Momentum picked up speed when the Legislature passed some $30 million in bonds during a special session in 2005 to help the state pursue high-growth industries, fund research and development for commercial applications and increase the productivity and profitability of existing industry. Since then, 23 counties have used incentives offered through Momentum programs. The ACE program, which Momentum calls an incentive “to close the deal,” was used for American Greetings in Neshoba County, Bearing Point in Forrest County, Roll Form Group in Tishomingo County and Omega Proteins in Jackson County.
DIP grants, which are used by counties and municipalities to finance public infrastructure projects, were used by Lowndes County for Eurocopter and by Lauderdale County for Tower Automotive, among others.
Momentum Mississippi board members recently approved four priorities during the annual meeting, starting with $4 million that Barbour is requesting for research and development at state universities to develop commercial applications for Mississippi companies. It is driven not by universities, but by high-tech companies that are partnering with universities to develop new products, said Anthony Topazi, chairman of Momentum.

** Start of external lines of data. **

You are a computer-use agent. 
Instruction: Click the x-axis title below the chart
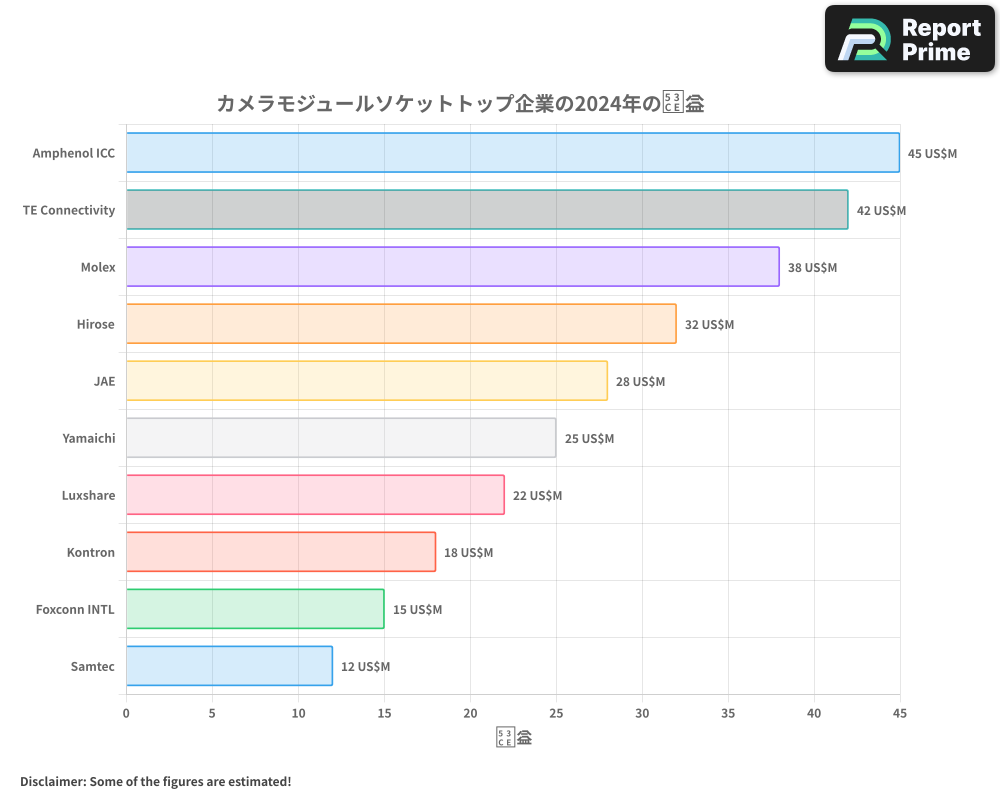point(512,736)
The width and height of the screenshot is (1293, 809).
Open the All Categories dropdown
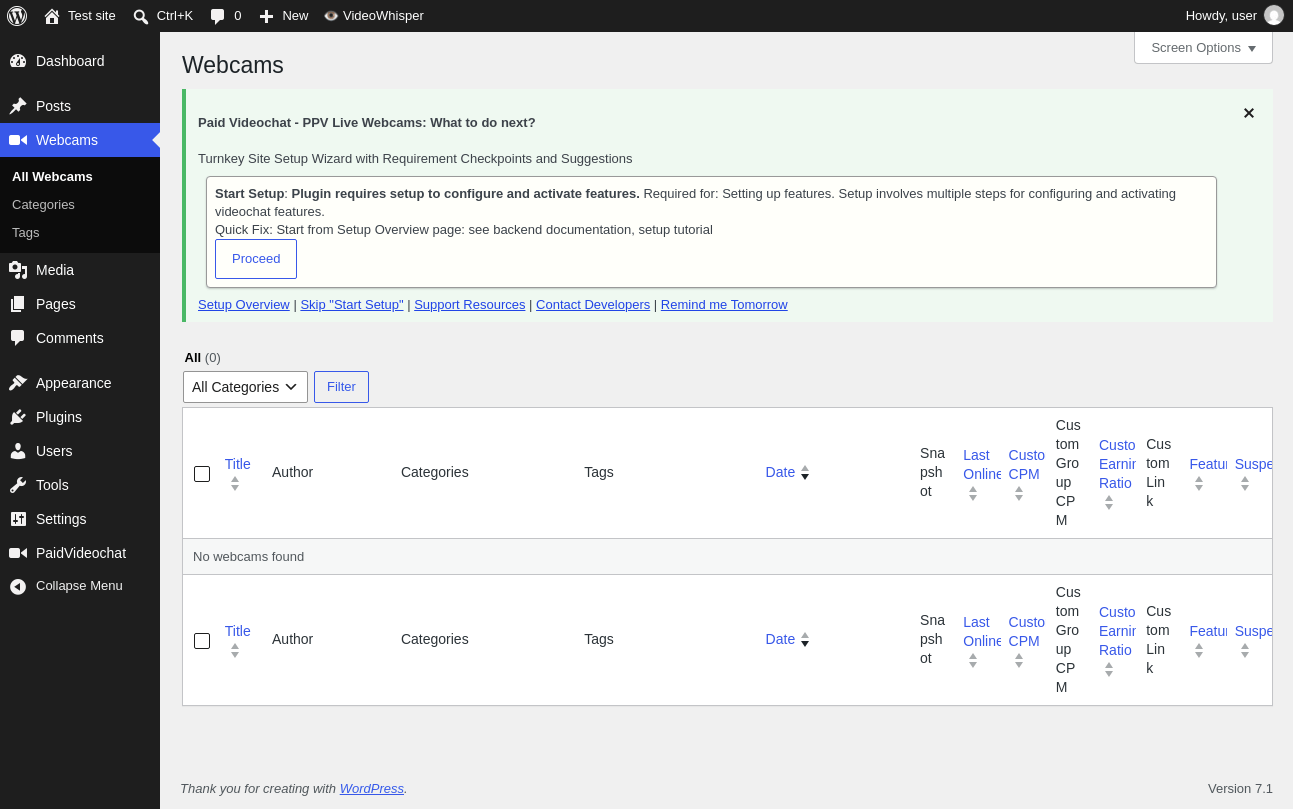click(x=245, y=387)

Momentum’s other top priorities are:
• growth of the tourism industry by establishing economic incentives that would attract new businesses to the state and increase tourism. Eligible businesses include historical sites and museums, golf courses and theme parks and water parks.
• incentives to draw filmmakers to Mississippi with an increase in the film rebate percentage to 20% of local spending under $1 million, 25% for local spending between $1 million and $5 million and 30% for all spending in excess of $5 million.

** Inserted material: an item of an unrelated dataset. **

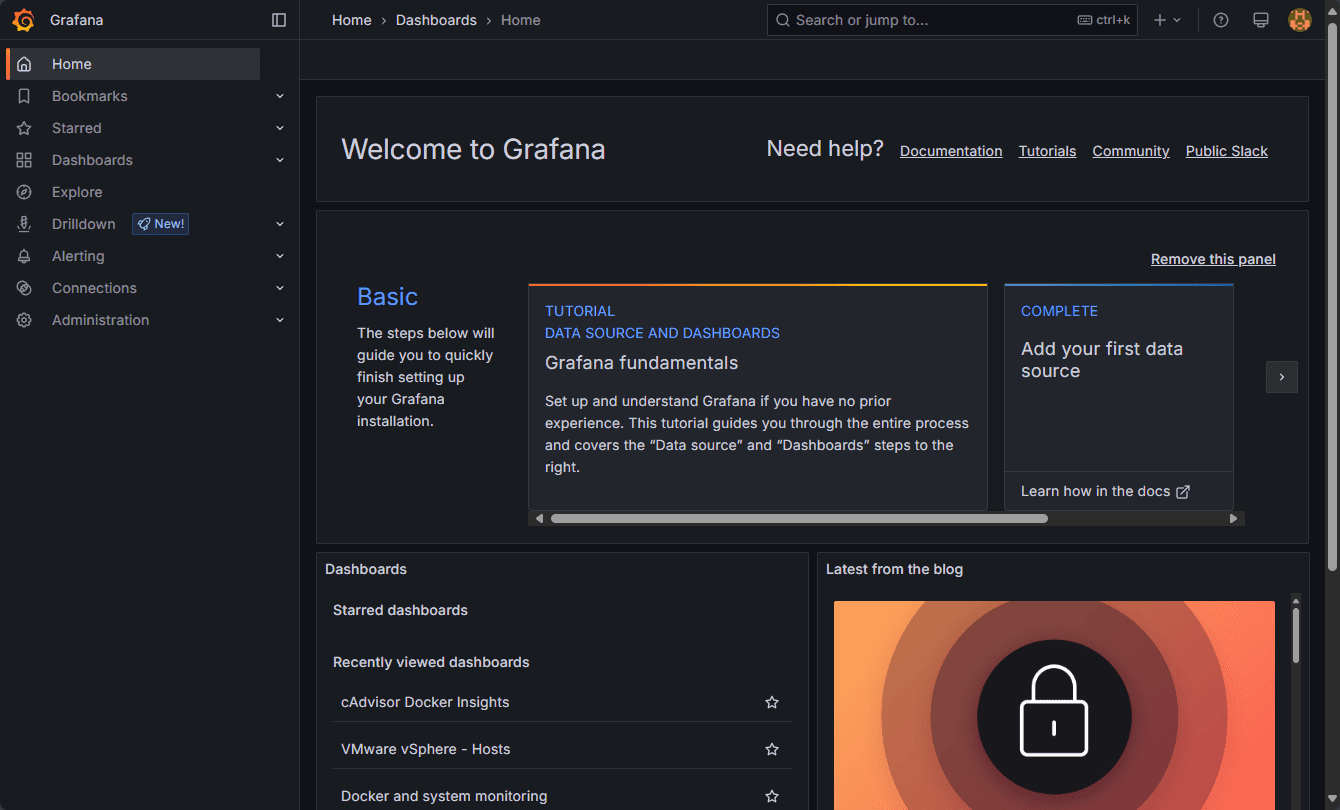Click the Grafana logo icon
Image resolution: width=1340 pixels, height=810 pixels.
click(23, 20)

• an initiative to expand the growth and development of the defense industry. Mississippi has more than 1,600 defense contractors and approximately 26,000 defense employees.
According to Barbour, Momentum’s Mississippi Defense Initiative will increase collaboration among defense contractors, federal, state and local government and the universities.
Yes, but is it working?
With workforce training at the forefront of Mississippi’s recruitment efforts, Momentum Mississippi has created an accountability program to measure the results of training dollars. Are people who go through the training getting jobs or better jobs? Are companies getting better workers? Pilot programs are underway at Northeast Community College, Itawamaba Community College, Mississippi Gulf Coast Community College and the WIN Job Centers to find out.

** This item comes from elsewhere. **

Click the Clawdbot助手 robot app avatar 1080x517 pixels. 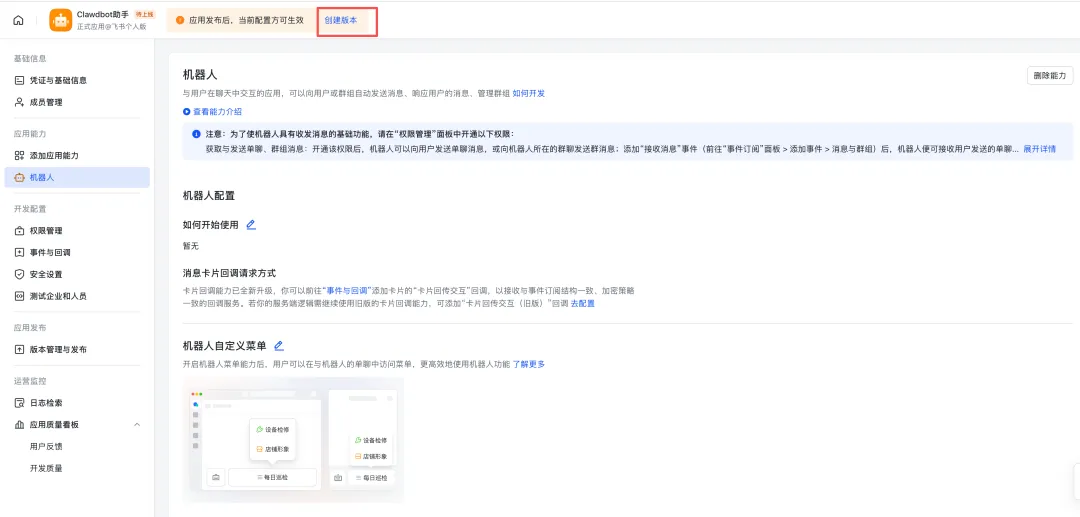[x=61, y=20]
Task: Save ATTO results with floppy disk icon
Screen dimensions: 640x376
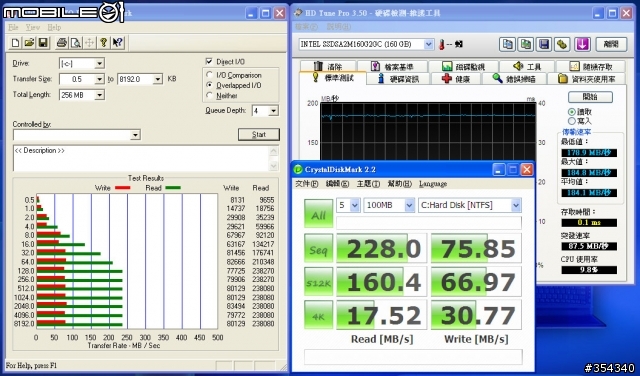Action: point(43,42)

“In the mid-1990s the state started looking at workforce training and tried to go down a path to create world-class training, but you’re not going to know unless you’ve measured it,” said Topazi.
The accountability program received approval from 98% of the board at the meeting.
Also in the works is Momentum’s Mississippi Angel Fund, the state’s only venture capital fund funded exclusively by private investors. It is led by John Palmer, Southern Farm Bureau Life Insurance Company, Jim Barksdale and Ben Walton.
The goal is to raise $10 million by the end of 2006 and $20 million by the end of 2007. Topazi said $6 million has been raised so far, and the Angel Fund has already funded two start-up companies, ANI Pharmaceuticals of Gulfport and SemiSouth Laboratories of Starkville. “They were trying to get to the next level, and they needed some venture capital,” said Topazi.
ANI is a specialty pharmaceutical company that manufactures liquid and powder pharmaceuticals and has performed contract manufacturing for some of the world’s largest pharmaceutical companies. SemiSouth is a silicon carbide-based semiconductor company that was started in 2000 by two Mississippi State University professors who were involved in silicon carbide research and development.
Barbour said Momentum is offering incentives to companies that were previously ineligible, and this is critical in helping the state attract service industries and high-tech companies.
“Momentum’s biggest contribution to Mississippi is its teaching state government how to tailor our economic development programs to what’s really happening in the American economy,” said Barbour.